Grandes cambios se operan entonces en el candidato; un nuevo cuerpo físico se erige lentamente, en virtud del alma; el antiguo cuerpo será empleado durante tanto tiempo como sea necesario en la vida de aquí abajo. Es así como se eleva una nueva construcción, sobre la base del cuadrado, por el triángulo de la renovación.
Nos queda explicaros el círculo. El círculo simboliza el ser aural, el yo superior. El yo superior del hombre de la naturaleza es el guardián de la idea de la vida actual; está constituido por el karma de tiempos infinitamente largos. El yo superior dispone de un firmamento electromagnético cuyo producto es el vestido de luz dialéctico. Este firmamento es un sistema solar: comporta doce puntos magnéticos principales y numerosos puntos secundarios.
Desde que el alumno está en el santo proceso, desde que emprende la santa labor del triángulo de fuego y sobre todo cuando persevera, una asombrosa transformación se opera en el ser aural.
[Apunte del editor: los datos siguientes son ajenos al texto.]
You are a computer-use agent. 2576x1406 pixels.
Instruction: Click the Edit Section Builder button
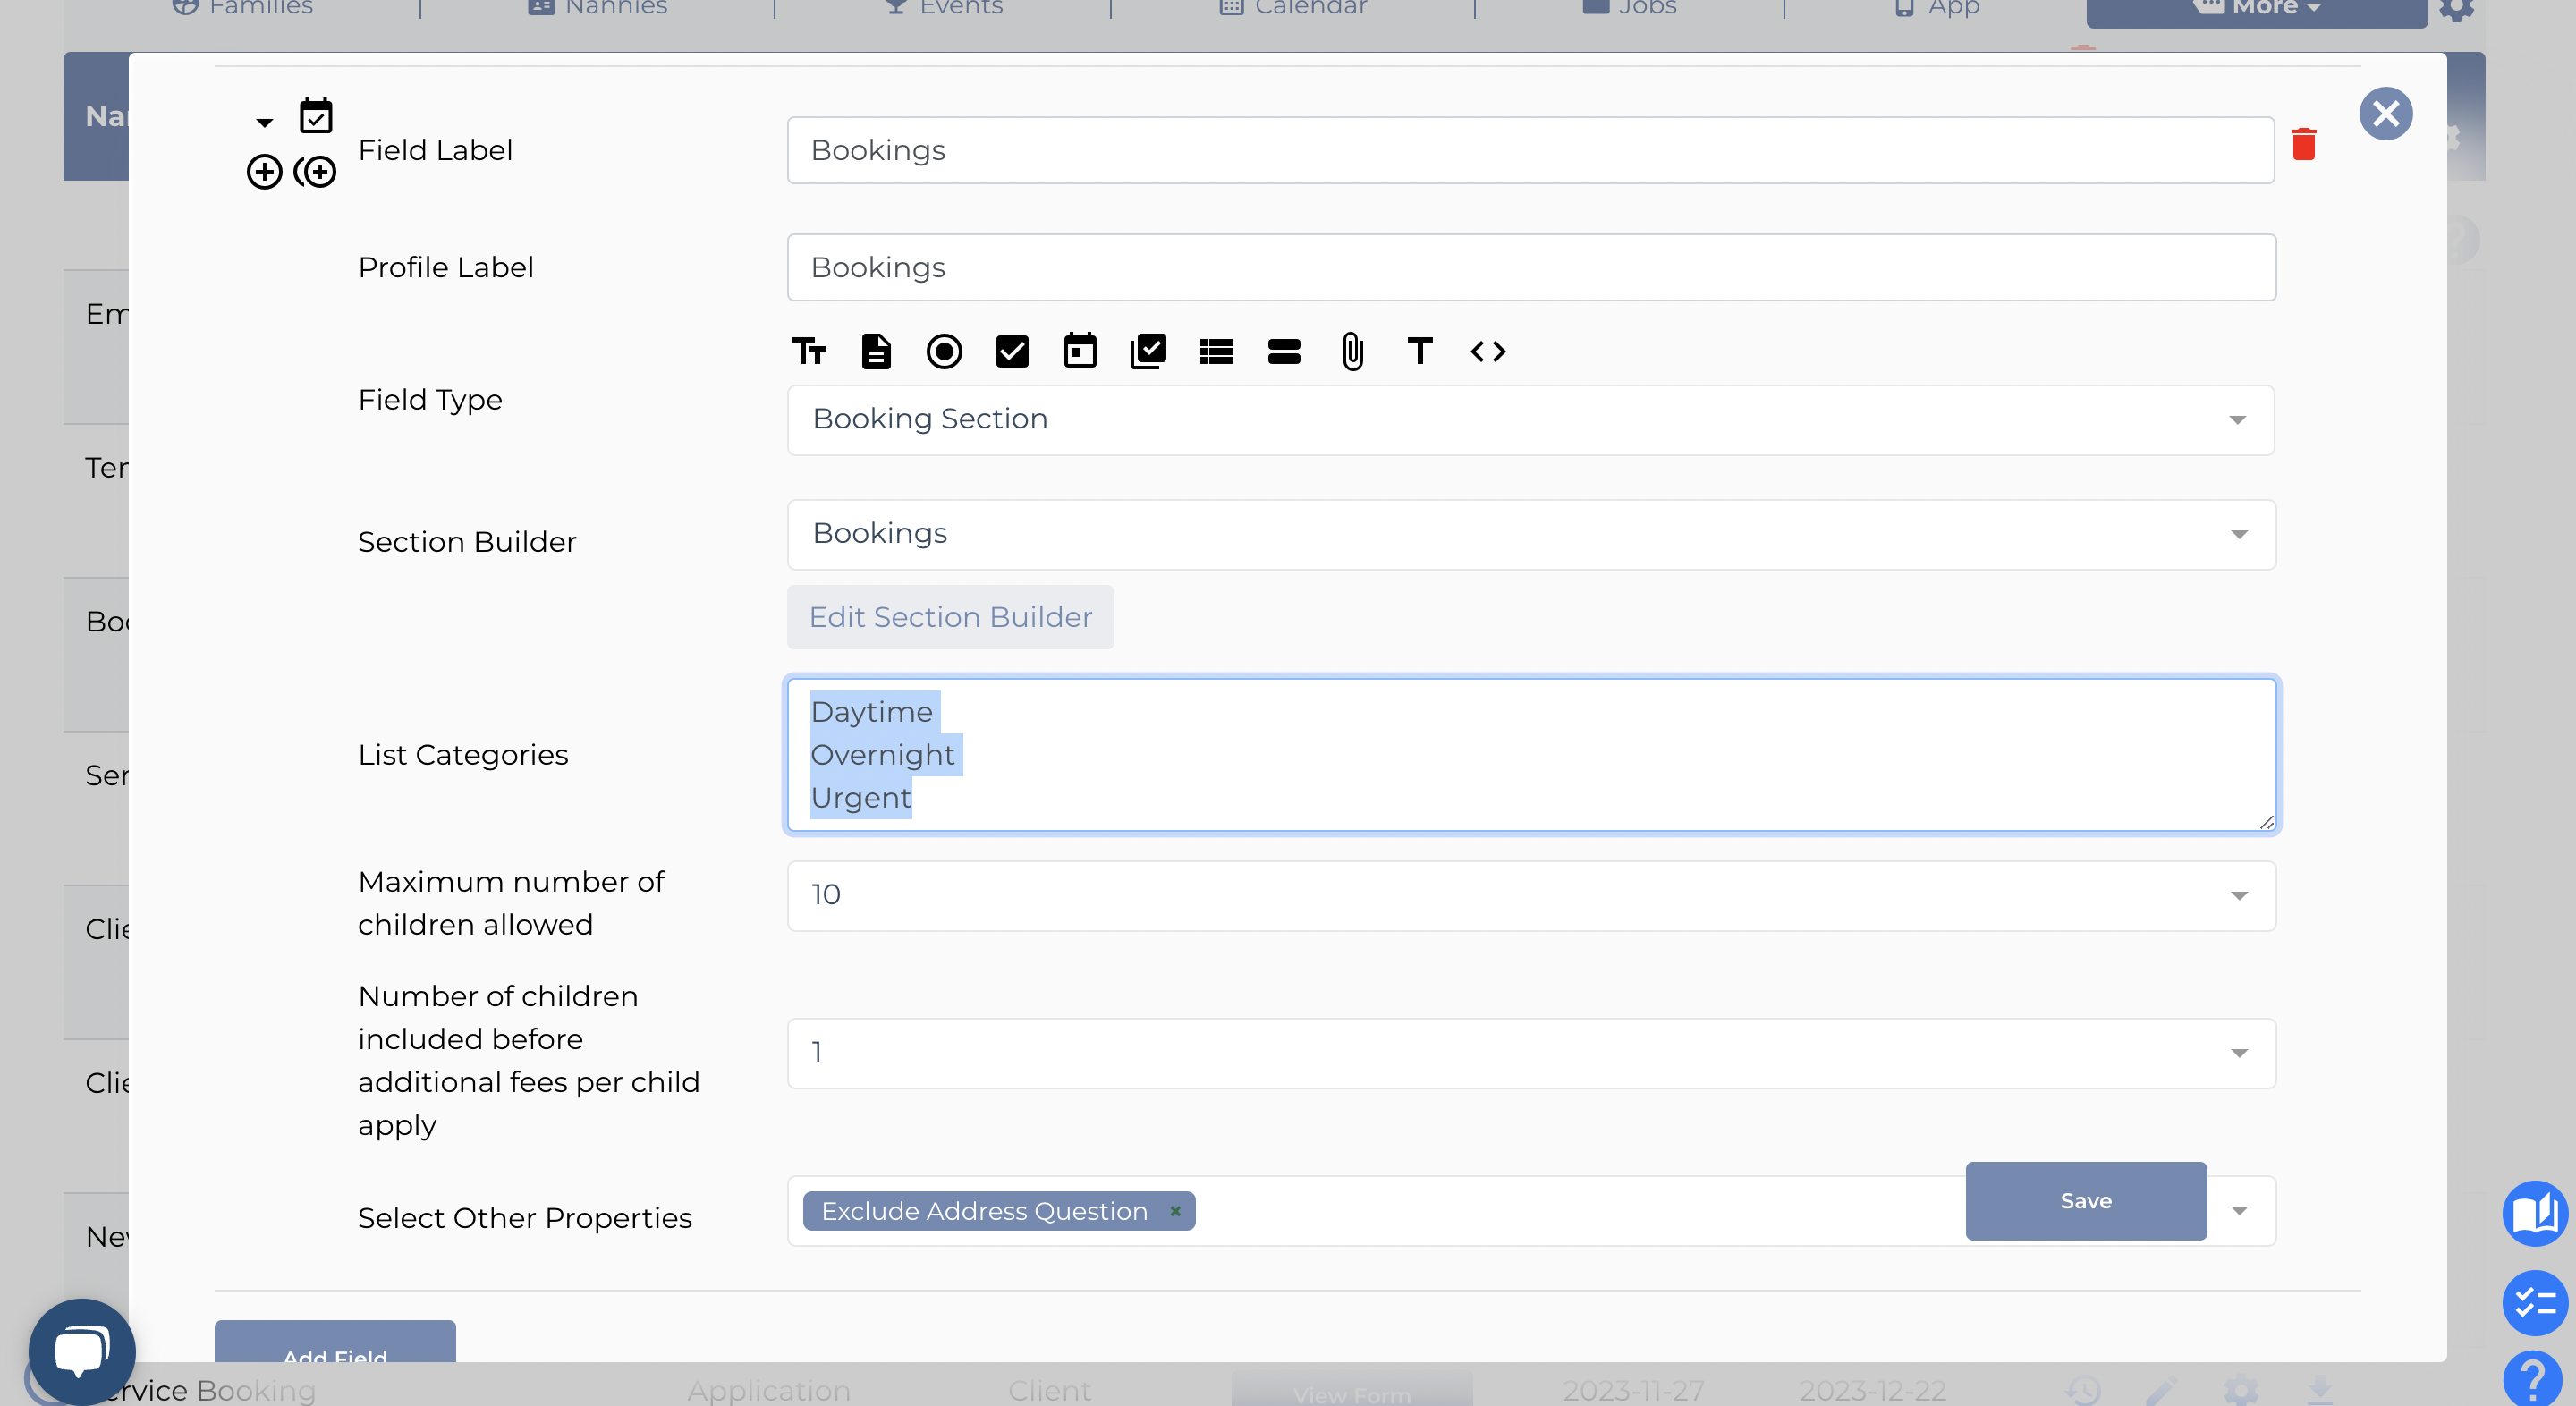tap(950, 617)
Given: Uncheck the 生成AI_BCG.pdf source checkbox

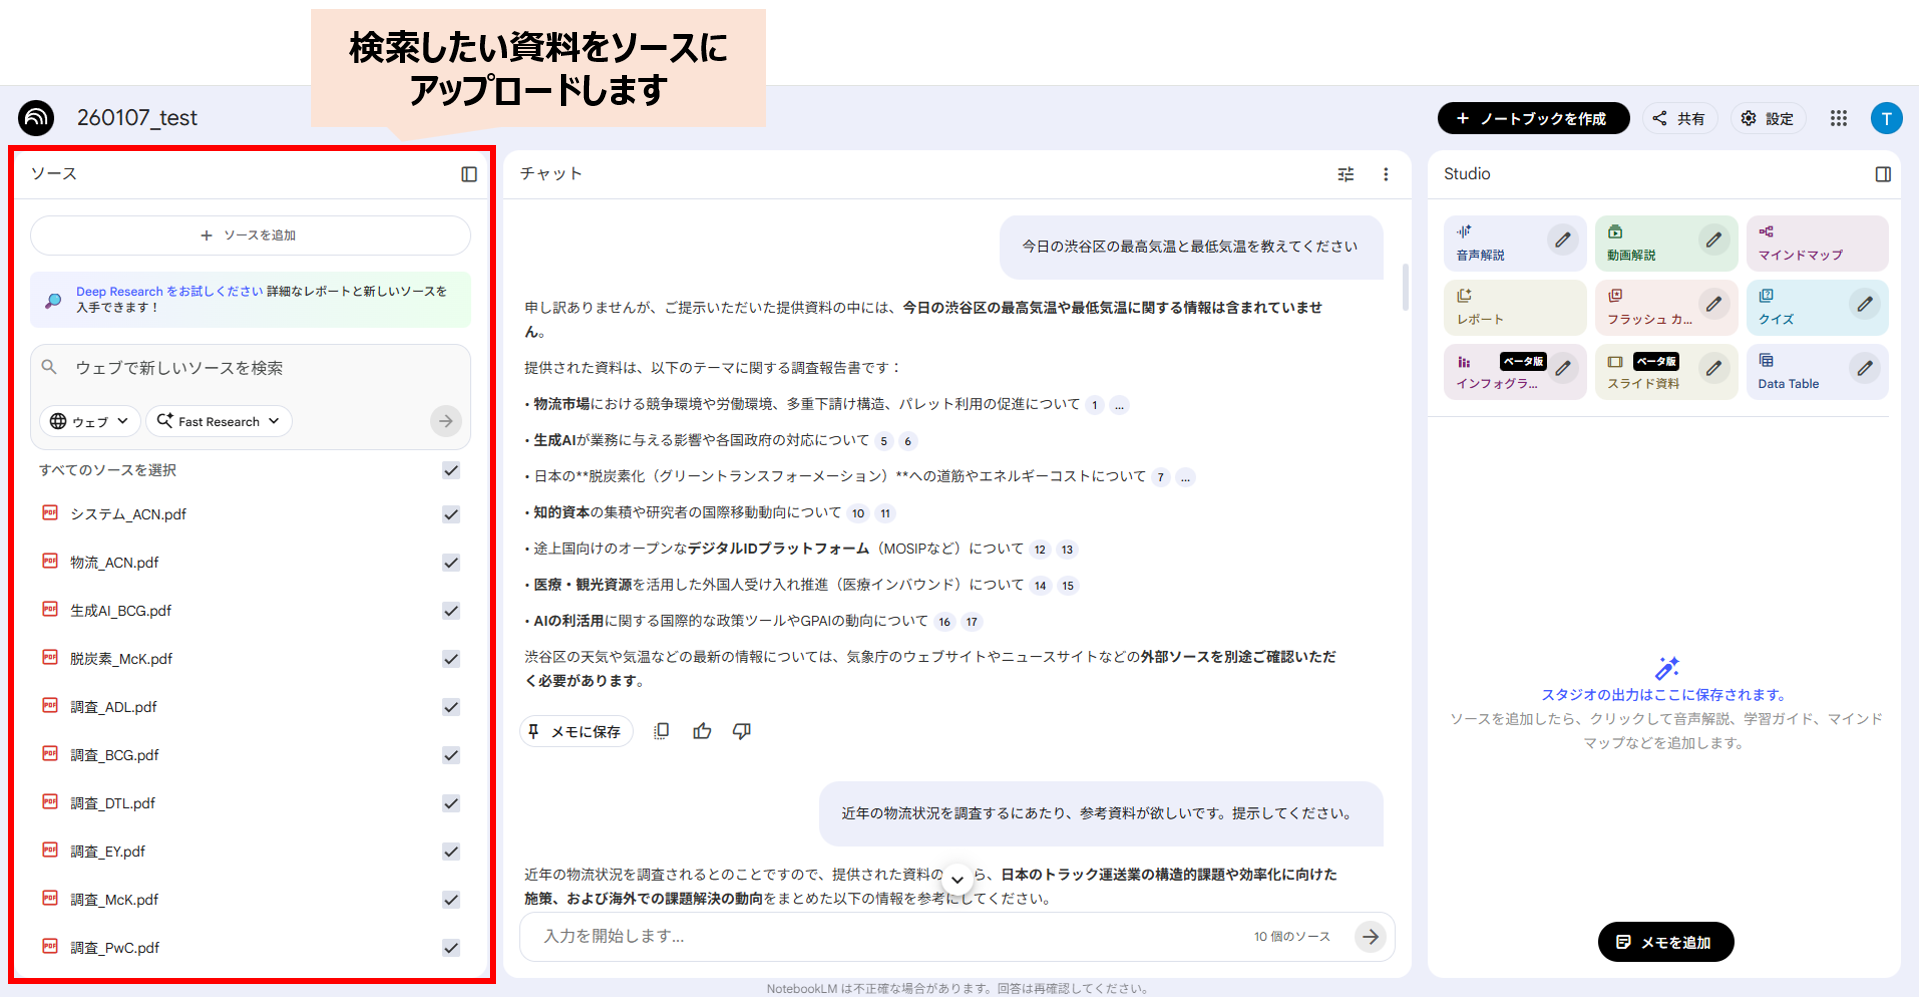Looking at the screenshot, I should 451,611.
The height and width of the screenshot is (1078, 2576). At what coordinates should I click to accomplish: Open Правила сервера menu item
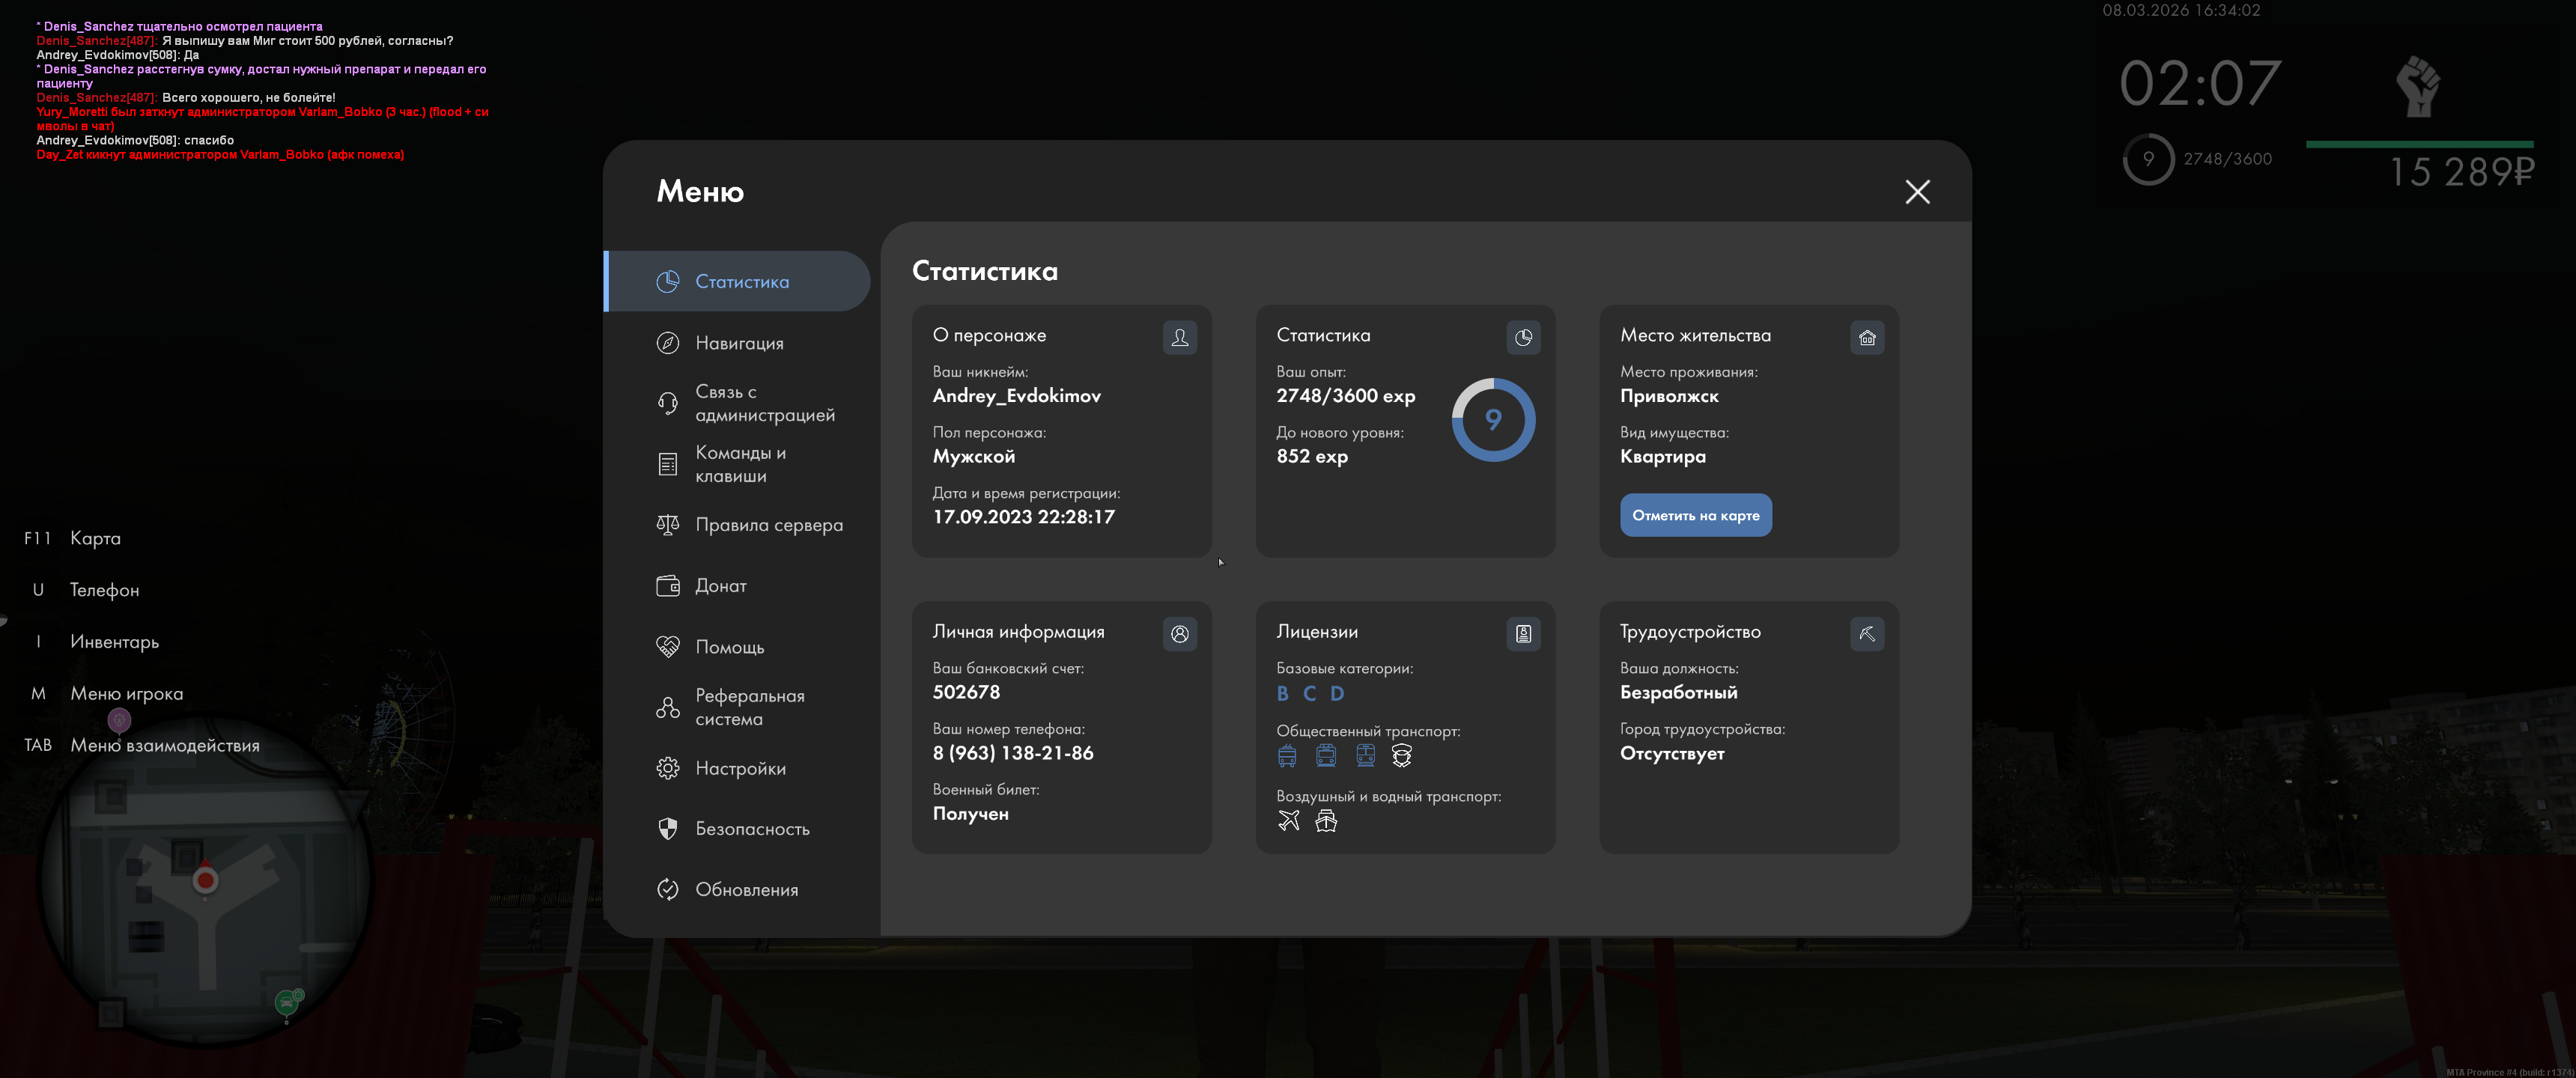coord(768,525)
Doce principales puntos magnéticos nuevos son vivificados en él. Abrir su corazón a la rosa, es colocar las bases de esta transformación y está claro que, cuando estas doce fuerzas magnéticas nuevas operan, amplias posibilidades son puestas a la disposición del candidato ocupado en los cimientos de su cuadrado.
Así es como debe comenzar y proseguir la construcción hasta la victoria. Aquel que celebra esta victoria es por derecho un Maestro-Constructor, un Maestro de la Piedra. Puede servir perfectamente al mundo y a la humanidad.
La característica de este genero de hombres, su señal, nos ha sido descritas por la Pistis Sophia- "Regocijaros y estar en la alegría, pues, cuando yo me preparaba para el mundo, me llevé conmigo, tal como os lo he expuesto desde el principio, doce fuerzas. Estas fuerzas, las había recibido de los doce Liberadores del Tesoro de la Luz, según el mandamiento del Primer Misterio".
Aquel que se ha vuelto un Maestro de la Piedra puede ayudar a otros. Aquel que tiene dinero puede distribuirlo. Aquel que tiene pan puede alimentar. Aquel que tiene amor puede propagarlo.
Cuando el triángulo de fuego y el santo cuadrado están englobados en el círculo en el que irradian y centellean los doce liberadores, esta fuerza dodécuple puede ser transmitida a otros. Aunque vuestra lípika no posea aún estas luces, ellas ya están presentes en el Cuerpo Viviente. Por ellas, ya podéis comenzar vuestra construcción.
Retened pues que cualquiera que progrese diligentemente en su construcción, haciendo lo necesario para ser ennoblecido, por ser digno de la vida liberadora, recibe en su propio firmamento aural -don de gracia directo de la Fraternidad- los doce liberadores.